Exercise brief >>
With pictures removed, the data below should be returned exactly.
··· Record set
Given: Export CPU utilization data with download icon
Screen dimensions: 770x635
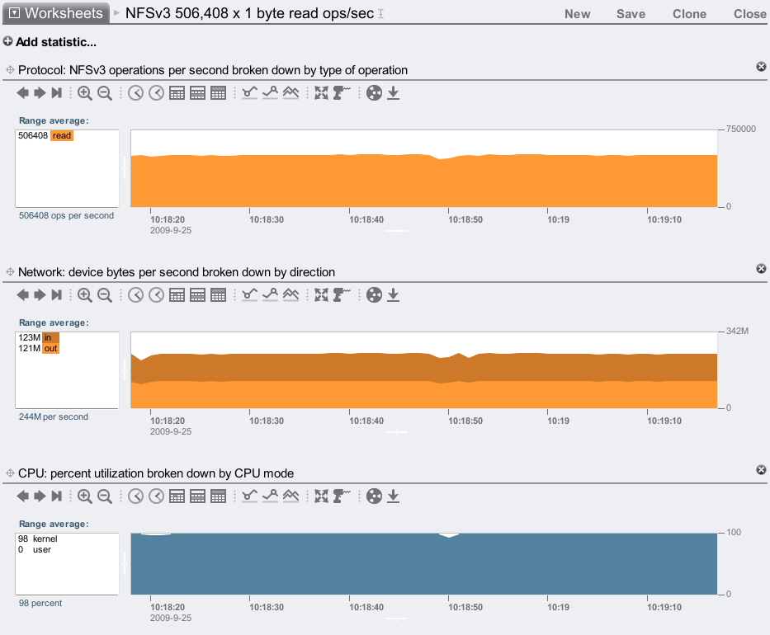Looking at the screenshot, I should click(394, 496).
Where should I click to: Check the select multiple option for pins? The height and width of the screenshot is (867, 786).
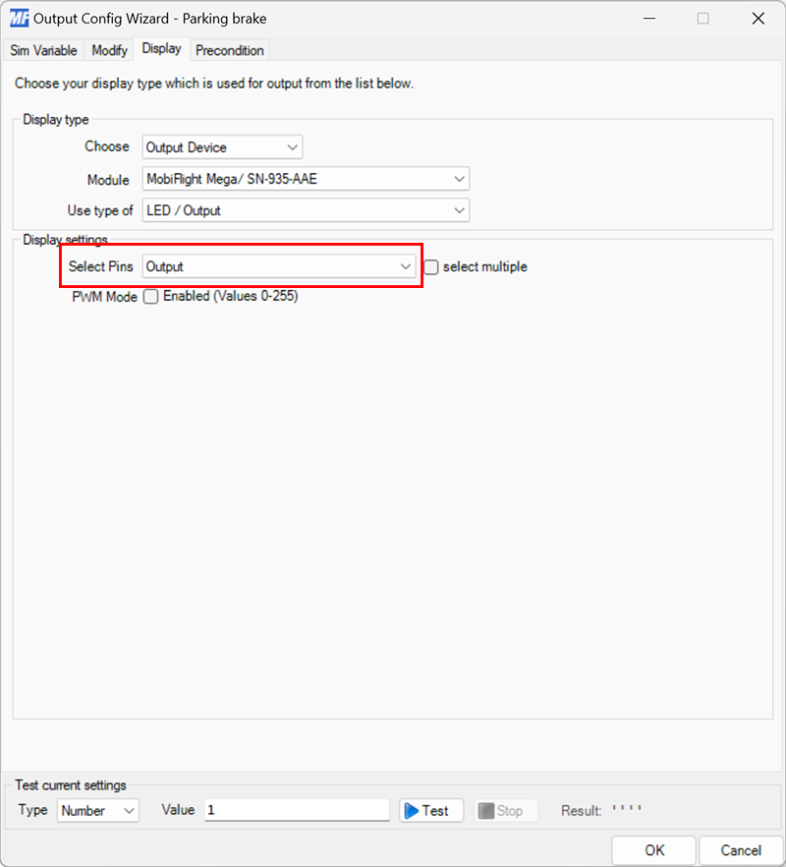[x=430, y=266]
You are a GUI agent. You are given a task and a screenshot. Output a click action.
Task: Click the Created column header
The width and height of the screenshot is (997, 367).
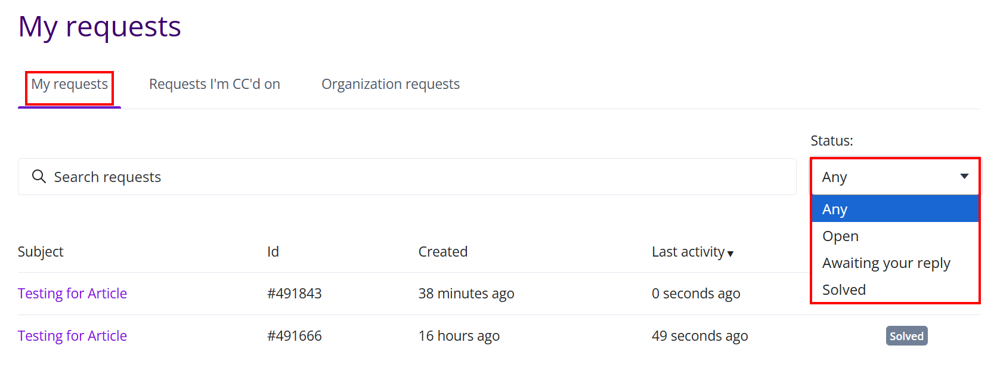click(x=443, y=252)
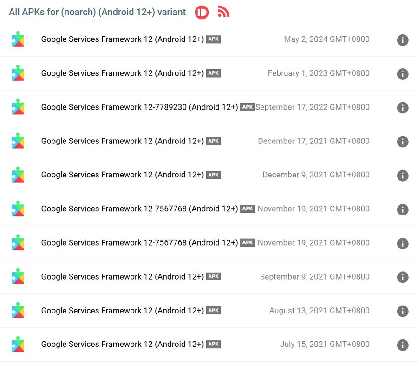Open info icon for September 17, 2022 APK

pos(403,108)
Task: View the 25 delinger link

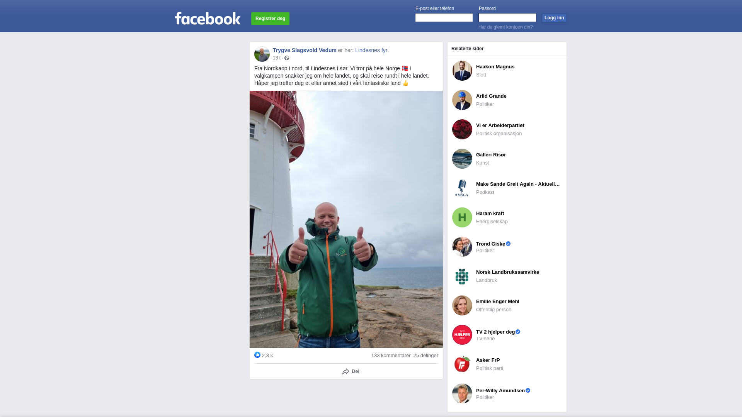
······
Exercise response >>
Given: Export CPU utilization data with download icon
Screen dimensions: 770x635
Looking at the screenshot, I should click(394, 496).
Where should I click to: Check the select multiple option for pins? The height and width of the screenshot is (867, 786).
[x=430, y=266]
You are a GUI agent. You are given a task and a screenshot. Output a click action.
Task: Click the Created column header
The width and height of the screenshot is (997, 367).
click(x=443, y=252)
Open info icon for September 17, 2022 APK

pos(403,108)
Task: View the 25 delinger link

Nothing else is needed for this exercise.